::: WORKING DATA

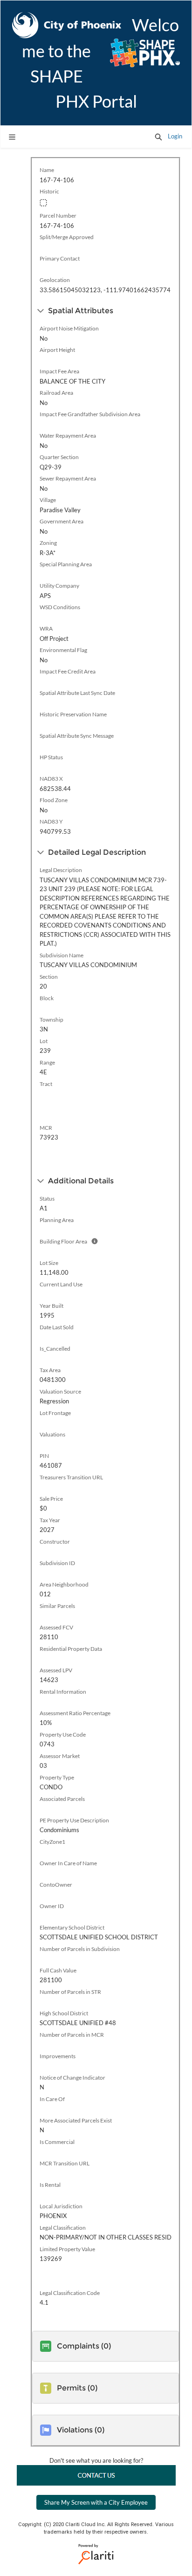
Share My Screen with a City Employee (96, 2502)
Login (175, 136)
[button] (158, 136)
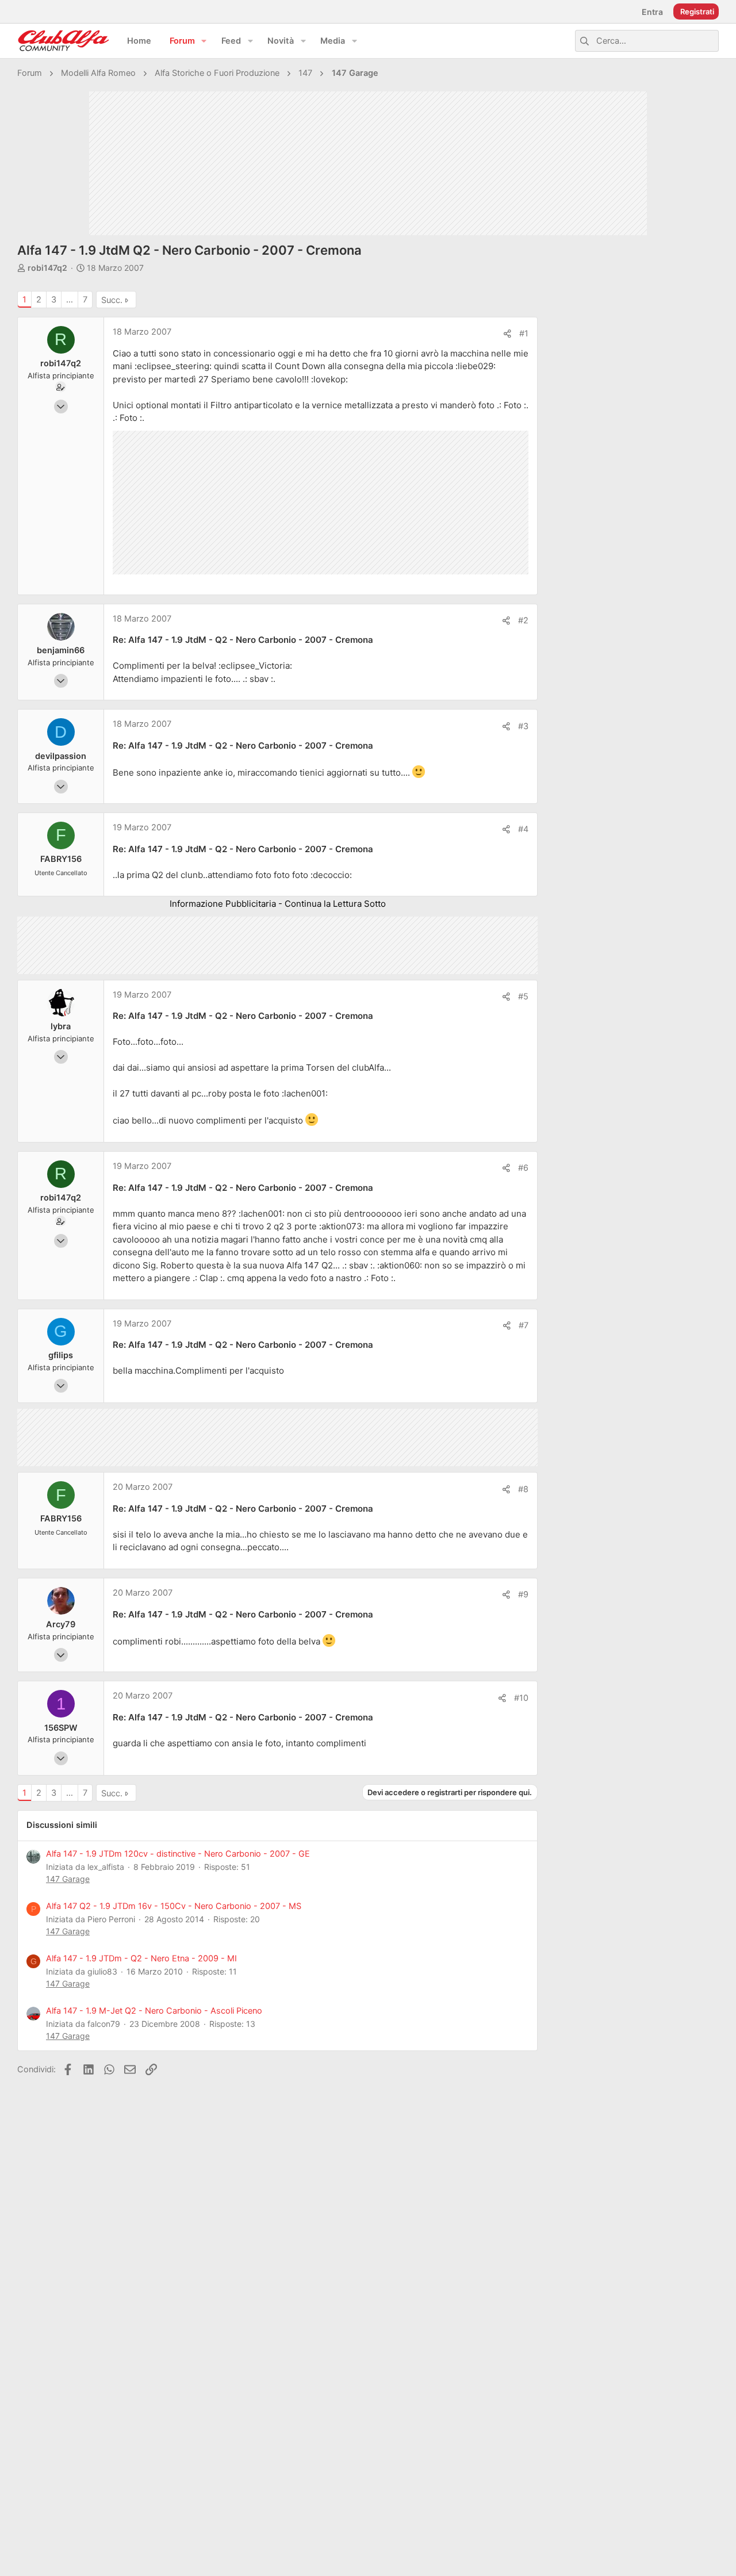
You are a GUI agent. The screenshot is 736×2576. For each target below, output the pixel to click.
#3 (523, 726)
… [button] (69, 299)
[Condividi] (507, 334)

::::::

→ **GOAL OF THE EXERCISE**:
Line by line, retype the records above exactly, minus the images.

→ **SOLUTION TO THE PROBLEM**:
Share My Screen with a City Employee (96, 2502)
Login (175, 136)
[button] (158, 136)
You are a GUI agent. The screenshot is 736×2576. For each target below, output the pixel to click.
#3 (523, 726)
… [button] (69, 299)
[Condividi] (507, 334)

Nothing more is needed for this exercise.